[Rows of pointing data]

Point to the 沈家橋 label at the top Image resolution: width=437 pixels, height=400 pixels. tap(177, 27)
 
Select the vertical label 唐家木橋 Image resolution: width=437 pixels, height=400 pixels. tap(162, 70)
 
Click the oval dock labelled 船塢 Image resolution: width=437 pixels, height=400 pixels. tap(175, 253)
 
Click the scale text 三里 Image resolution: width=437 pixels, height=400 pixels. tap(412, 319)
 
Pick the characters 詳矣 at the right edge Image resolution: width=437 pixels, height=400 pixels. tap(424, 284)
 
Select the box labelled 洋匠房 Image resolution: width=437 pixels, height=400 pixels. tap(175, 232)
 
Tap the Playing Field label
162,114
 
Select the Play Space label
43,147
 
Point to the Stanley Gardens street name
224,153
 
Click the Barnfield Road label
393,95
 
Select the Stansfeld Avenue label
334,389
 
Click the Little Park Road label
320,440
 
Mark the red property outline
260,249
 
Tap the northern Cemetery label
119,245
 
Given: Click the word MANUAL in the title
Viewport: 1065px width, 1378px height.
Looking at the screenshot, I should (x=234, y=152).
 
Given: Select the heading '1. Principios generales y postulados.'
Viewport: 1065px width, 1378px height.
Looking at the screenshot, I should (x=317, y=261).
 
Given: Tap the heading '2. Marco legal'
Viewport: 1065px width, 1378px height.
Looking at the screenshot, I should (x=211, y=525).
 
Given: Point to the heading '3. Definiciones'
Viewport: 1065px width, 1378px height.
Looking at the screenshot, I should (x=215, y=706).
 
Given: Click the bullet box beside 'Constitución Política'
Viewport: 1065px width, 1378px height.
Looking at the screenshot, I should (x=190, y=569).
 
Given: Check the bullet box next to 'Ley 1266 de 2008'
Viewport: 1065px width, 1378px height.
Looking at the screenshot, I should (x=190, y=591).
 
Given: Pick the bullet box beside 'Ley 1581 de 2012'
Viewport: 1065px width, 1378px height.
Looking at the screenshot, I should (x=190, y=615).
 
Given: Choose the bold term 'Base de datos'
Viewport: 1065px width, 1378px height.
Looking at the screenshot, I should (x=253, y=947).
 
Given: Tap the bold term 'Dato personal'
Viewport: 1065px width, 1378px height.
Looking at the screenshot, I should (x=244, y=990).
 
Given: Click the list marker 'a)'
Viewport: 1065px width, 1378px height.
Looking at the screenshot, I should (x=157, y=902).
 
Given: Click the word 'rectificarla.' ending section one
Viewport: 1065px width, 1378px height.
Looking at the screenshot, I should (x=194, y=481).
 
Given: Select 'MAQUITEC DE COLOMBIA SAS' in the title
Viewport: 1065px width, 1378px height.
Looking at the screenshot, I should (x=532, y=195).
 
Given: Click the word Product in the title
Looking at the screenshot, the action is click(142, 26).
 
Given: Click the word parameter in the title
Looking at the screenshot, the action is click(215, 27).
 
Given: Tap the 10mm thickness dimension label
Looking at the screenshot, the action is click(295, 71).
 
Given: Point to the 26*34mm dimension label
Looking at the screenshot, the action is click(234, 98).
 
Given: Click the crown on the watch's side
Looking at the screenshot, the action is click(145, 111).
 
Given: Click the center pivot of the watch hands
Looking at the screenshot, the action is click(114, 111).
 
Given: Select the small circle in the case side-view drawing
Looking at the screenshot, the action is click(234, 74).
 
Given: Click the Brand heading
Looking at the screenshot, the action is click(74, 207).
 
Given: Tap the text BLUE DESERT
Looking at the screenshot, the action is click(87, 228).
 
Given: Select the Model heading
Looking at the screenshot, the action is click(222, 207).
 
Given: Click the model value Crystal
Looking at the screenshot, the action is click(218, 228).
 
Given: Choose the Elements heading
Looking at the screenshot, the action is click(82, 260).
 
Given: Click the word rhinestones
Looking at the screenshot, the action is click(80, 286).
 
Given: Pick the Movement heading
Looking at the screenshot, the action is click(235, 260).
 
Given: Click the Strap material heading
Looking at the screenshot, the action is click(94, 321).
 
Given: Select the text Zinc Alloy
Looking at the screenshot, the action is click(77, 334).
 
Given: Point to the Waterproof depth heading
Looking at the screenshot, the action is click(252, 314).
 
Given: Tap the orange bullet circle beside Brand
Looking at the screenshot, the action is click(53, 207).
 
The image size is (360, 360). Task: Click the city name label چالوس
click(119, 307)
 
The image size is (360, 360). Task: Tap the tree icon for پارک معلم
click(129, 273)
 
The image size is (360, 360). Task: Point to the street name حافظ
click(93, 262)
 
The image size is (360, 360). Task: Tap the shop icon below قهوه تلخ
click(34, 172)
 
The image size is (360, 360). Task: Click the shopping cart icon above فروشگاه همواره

EXERCISE DIRECTIONS = Pull out each line of the data above that contains the string "bullet".

TASK RESULT =
Given: Click the bullet box beside 'Constitución Política'
Given: Check the bullet box next to 'Ley 1266 de 2008'
Given: Pick the bullet box beside 'Ley 1581 de 2012'
Given: Tap the orange bullet circle beside Brand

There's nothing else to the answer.